Closed bnchi closed 1 month ago
While working on this, I noticed that the JS implementation relies heavily on regular expressions in some places. I believe we can rewrite some parts of the code in Rust instead of depending on the regex crate. Although the regex crate guarantees linear time complexity, we can eliminate the need for the regex engine in places where simpler Rust code would work. Maybe we can benchmark first but this won't happen until I move over most of the tests into Rust.
what do you think @wooorm ?
One more question what do you think make more sense here for the maintainability of this utility :
While the core of markdown-rs
is no-std + alloc
, that’s for the use case where you only really do markdown -> html, straight.
Here we are working with ASTs. I think it’s fine to depend on regexes there.
And, both JS and Rust will need to be maintained and kept in sync. So, fine to improve things if it’s fast, just, that has to be backported.
I’d recommend going with regexes first. To focus on porting the code. Instead of changing the code. That becomes confusing. Hard to manage.
As for workspace vs module, I have to particular preference currently. You?
Since we're working with an AST and this is a utility a workspace sounds better to me this will help to isolate the tests when we quickly run cargo test and version this util by it's own too.
It's not that hard to change that decision later on, I updated the PR to use a workspace instead and kept the _nostd constrain.
I'm working on the definition handler and the handler depends on https://github.com/micromark/micromark/tree/main/packages/micromark-util-decode-string to decode a markdown string, I've looked up the code in this crate and found out you've indeed ported some parts of micromark utils.
I was wondering if it's ok to make the util from within the markdown crate pub in order to leverage functions such as decode_named
and decode_numeric
and add some needed constants within util/constant
that the decode-string
relies on. Since this is being developed in a workspace markdown::util
needs to be pub.
@wooorm
Some of the utils are already pub because they‘re used in https://github.com/wooorm/mdxjs-rs. So, having some utils pub is fine. Also, putting them in separate crates is also fine.
@wooorm This is ready for review more things might need to be done :
I've made it ready for review to see if you think I've missed something before addressing some of the points above. Thanks !
By looking at the CI it doesn't seem like the tests are running for this project since it's in a separate workspace we probably need to update the CI jobs to include _mdast_util_tomarkdown in the pipeline.
I updated the CI jobs and added some missing tests I've also did some refactoring, I don't think I'm going to be adding anything new to this PR unless there's some required changes. I might make a follow up PR to improve the performance if possible or if I spotted some bugs.
For un-handled nodes which are GFM nodes like tables and the others not sure if I should add the handlers here or in some other project because the JS implementation doesn't seem to have them.
Thanks !
Thanks for your contributed work!
I remember that there were some questions you still had, about the tracker for example, but can’t seem to find it now. I was still supposed to answer that.
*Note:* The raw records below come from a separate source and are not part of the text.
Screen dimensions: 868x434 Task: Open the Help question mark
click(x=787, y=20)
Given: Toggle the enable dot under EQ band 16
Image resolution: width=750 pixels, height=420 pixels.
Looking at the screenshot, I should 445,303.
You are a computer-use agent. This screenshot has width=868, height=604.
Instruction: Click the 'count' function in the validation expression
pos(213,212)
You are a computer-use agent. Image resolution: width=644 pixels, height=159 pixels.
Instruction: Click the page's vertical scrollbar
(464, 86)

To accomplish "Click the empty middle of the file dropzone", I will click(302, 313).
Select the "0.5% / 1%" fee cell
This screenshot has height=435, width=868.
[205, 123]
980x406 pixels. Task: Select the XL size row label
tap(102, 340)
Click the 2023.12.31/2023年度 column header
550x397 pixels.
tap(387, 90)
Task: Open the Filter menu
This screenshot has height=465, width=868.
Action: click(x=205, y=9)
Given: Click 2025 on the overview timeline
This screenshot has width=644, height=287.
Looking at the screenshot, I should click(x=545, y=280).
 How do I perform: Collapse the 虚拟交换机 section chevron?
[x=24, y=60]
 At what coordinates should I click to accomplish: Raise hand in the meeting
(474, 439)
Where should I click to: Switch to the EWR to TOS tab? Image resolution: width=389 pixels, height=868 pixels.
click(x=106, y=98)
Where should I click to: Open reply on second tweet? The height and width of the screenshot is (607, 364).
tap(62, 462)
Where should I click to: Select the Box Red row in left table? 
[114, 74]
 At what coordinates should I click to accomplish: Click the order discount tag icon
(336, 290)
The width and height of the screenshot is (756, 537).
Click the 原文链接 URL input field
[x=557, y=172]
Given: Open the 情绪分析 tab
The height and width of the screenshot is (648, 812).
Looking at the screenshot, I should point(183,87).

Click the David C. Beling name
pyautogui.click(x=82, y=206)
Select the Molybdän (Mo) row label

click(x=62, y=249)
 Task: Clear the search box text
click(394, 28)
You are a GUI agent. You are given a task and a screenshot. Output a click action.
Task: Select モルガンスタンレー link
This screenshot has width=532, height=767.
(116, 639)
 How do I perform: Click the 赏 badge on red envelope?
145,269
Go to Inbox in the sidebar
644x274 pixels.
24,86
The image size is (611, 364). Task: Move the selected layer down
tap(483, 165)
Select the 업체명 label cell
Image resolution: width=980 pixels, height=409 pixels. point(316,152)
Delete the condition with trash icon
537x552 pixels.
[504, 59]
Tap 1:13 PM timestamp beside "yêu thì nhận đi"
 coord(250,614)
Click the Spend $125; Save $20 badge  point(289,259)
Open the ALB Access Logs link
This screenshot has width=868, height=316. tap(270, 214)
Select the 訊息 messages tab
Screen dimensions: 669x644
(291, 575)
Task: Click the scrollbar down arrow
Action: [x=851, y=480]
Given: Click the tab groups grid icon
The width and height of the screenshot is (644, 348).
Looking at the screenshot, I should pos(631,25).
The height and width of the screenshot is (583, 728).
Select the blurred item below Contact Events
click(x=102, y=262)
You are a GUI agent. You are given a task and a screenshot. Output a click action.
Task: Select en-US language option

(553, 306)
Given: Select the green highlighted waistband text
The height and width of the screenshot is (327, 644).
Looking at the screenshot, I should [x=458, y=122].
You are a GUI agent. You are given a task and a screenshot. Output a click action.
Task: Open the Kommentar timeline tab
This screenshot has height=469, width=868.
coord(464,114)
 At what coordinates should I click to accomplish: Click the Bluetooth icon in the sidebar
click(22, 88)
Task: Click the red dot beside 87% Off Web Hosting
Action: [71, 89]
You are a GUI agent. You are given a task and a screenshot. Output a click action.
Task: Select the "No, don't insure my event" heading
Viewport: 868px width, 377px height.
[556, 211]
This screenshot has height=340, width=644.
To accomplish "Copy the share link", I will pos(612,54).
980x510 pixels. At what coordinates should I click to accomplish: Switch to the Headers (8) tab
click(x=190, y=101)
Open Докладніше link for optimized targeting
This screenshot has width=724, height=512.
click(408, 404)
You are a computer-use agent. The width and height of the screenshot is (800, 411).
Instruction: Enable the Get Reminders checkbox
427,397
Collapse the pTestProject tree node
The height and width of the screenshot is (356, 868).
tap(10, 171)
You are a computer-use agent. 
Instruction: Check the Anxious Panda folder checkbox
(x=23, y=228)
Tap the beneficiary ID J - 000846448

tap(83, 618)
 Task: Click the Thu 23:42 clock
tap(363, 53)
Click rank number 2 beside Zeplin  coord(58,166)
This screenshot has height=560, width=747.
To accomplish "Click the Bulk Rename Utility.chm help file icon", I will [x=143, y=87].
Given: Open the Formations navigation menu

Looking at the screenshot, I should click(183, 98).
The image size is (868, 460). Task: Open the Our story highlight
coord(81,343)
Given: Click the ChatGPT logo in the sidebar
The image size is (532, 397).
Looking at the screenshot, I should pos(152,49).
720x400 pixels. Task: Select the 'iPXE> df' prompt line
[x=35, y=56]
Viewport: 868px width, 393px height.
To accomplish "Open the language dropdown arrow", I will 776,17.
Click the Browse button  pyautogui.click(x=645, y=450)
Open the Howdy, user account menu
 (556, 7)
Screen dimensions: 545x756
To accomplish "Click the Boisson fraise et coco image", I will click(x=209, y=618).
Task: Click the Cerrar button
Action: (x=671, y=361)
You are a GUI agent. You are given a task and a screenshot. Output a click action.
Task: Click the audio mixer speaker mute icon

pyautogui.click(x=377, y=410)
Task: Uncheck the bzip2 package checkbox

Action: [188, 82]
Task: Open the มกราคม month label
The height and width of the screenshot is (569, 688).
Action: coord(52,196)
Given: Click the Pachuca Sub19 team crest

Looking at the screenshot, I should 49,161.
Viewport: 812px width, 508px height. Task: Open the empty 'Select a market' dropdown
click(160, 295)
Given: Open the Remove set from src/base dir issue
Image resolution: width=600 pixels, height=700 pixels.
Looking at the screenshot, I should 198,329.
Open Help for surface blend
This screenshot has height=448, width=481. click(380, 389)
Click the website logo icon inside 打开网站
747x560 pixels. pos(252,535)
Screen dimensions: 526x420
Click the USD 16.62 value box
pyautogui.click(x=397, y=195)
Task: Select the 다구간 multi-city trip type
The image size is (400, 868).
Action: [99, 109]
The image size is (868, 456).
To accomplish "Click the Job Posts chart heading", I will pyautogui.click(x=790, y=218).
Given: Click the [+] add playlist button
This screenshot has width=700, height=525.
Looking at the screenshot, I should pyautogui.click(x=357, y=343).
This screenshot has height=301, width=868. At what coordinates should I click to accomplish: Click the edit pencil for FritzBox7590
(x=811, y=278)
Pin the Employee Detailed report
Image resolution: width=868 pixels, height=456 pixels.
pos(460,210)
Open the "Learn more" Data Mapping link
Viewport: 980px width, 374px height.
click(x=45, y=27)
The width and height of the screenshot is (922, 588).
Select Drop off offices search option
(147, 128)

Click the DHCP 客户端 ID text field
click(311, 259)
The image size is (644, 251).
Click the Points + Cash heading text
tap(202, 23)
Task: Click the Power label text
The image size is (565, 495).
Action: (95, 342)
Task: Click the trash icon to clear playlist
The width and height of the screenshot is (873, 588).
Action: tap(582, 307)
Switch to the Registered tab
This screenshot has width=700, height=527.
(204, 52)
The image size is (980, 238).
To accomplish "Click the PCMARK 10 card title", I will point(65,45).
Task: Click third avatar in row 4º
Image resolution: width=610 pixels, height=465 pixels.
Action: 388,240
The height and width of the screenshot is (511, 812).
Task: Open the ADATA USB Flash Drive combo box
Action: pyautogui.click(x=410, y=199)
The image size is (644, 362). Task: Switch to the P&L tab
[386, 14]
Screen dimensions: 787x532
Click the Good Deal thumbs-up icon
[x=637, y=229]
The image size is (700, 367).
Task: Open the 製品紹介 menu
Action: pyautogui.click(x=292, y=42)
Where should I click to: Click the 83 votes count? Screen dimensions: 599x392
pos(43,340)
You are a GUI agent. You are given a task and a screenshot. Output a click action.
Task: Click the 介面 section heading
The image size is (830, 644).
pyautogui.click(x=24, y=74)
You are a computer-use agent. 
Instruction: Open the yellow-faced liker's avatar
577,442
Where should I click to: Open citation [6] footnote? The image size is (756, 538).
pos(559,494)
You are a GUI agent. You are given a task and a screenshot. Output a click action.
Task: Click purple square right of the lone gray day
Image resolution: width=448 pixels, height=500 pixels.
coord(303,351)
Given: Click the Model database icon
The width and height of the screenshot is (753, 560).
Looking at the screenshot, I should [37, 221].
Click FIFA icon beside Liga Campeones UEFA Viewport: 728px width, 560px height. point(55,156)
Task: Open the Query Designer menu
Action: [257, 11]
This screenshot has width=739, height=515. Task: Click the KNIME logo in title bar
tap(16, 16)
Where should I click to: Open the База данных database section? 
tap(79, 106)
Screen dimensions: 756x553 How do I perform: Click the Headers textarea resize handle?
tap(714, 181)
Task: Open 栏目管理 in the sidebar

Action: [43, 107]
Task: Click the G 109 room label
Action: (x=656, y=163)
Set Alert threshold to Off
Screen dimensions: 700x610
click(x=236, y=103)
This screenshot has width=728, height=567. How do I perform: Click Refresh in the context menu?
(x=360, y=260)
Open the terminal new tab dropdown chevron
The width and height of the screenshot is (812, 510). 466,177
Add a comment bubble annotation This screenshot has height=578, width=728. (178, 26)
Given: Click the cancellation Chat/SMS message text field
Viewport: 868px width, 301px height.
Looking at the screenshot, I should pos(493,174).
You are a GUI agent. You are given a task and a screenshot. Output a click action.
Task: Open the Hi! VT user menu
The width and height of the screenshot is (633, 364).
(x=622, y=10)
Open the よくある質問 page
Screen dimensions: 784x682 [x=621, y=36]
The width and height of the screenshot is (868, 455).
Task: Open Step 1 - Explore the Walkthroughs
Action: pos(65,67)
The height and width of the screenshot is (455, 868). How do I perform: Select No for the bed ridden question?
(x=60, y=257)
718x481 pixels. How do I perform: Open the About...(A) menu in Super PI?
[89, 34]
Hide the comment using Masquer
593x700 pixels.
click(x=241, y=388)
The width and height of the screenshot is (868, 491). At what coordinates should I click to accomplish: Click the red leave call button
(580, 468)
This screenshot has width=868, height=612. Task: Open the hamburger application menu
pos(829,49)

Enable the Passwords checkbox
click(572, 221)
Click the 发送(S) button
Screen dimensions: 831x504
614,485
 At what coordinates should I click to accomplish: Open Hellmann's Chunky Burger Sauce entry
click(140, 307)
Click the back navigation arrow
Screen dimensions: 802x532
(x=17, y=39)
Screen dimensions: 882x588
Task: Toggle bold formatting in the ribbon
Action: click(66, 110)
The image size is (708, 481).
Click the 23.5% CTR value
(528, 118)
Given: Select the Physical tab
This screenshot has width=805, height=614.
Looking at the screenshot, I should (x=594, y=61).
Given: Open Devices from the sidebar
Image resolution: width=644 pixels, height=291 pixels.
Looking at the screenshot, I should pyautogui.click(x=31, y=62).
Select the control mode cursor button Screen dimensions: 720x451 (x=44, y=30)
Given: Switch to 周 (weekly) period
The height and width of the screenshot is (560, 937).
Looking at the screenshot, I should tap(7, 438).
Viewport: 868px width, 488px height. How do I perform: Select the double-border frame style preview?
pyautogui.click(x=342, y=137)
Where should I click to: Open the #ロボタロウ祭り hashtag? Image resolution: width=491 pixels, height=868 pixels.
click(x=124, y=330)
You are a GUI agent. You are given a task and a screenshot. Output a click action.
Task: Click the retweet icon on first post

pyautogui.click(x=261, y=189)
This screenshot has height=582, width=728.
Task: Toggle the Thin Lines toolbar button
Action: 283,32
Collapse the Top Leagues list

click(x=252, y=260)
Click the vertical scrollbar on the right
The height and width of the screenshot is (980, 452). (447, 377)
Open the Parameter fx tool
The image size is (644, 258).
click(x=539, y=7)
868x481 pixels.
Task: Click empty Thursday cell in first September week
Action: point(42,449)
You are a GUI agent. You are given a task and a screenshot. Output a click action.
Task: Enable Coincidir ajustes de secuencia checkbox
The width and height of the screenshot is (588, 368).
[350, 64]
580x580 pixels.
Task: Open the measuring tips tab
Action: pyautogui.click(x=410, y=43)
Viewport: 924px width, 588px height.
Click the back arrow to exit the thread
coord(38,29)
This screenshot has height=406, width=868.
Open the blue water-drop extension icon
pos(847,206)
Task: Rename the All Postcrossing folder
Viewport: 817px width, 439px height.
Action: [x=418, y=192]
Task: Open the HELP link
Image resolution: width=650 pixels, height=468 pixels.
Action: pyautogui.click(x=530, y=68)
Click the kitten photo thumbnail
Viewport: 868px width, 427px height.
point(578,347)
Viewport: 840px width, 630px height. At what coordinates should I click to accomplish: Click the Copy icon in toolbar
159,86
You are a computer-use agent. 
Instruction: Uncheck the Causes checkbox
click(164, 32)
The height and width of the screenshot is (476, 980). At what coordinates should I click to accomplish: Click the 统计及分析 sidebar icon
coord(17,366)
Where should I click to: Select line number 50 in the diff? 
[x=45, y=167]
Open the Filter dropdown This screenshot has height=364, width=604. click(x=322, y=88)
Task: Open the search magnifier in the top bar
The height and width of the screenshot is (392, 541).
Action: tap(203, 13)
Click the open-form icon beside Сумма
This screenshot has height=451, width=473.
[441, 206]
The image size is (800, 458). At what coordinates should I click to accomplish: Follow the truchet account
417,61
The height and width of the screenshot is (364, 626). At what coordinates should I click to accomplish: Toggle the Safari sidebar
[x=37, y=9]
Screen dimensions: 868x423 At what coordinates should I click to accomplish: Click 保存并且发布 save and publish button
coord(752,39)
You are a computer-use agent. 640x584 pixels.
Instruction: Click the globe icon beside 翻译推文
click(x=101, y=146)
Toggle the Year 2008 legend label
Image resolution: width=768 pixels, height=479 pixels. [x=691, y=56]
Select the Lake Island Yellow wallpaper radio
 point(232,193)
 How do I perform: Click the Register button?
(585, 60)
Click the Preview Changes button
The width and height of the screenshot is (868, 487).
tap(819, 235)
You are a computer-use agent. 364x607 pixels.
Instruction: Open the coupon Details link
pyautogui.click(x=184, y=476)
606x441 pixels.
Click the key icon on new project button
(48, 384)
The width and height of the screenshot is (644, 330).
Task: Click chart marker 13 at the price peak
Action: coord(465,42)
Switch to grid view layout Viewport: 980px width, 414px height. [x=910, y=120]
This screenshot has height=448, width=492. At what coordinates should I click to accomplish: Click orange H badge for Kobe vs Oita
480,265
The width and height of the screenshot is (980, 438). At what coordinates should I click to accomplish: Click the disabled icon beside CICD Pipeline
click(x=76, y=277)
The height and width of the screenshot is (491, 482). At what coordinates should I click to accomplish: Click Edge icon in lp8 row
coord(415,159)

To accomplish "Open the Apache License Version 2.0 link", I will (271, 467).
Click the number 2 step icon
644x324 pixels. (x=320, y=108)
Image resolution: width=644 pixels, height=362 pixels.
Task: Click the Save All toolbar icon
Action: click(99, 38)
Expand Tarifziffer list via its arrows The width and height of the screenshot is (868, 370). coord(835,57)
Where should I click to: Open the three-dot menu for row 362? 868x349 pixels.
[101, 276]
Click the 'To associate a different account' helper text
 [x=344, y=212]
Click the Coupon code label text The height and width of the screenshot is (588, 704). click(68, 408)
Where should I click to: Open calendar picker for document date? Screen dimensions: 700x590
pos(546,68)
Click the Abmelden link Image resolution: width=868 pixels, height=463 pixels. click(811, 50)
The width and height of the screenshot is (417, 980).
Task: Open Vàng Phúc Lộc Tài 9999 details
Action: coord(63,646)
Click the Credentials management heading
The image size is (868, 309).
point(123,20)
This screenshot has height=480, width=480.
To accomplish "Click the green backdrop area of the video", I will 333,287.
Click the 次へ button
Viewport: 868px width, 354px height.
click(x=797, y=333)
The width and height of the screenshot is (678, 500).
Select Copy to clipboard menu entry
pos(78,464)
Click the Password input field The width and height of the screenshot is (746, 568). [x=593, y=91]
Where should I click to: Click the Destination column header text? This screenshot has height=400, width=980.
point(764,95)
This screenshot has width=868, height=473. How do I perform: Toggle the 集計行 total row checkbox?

As for the tracker: that isn’t used much in the defaults currently. But it is needed to serialize JSX. In the future, with this tracker, mdast-util-to-markdown
itself could become smarter and wrap lines at 80 characters for example. That now only works for JSX (from MDX).
As for the Node extensions, and whether they should be supported here: I do think they should be here.
In JavaScript, code size is very important. And plugability of extensions into some main thing is easy.
In rust, code size is less important, and plugability is very hard.
That is why GFM and frontmatter and MDX as syntax extensions are also in markdown-rs
, instead of external packages.
Can you confirm whether you took over all the tests, without change to input/output?
I did move over all the tests for the handlers except for core and round-trips tests.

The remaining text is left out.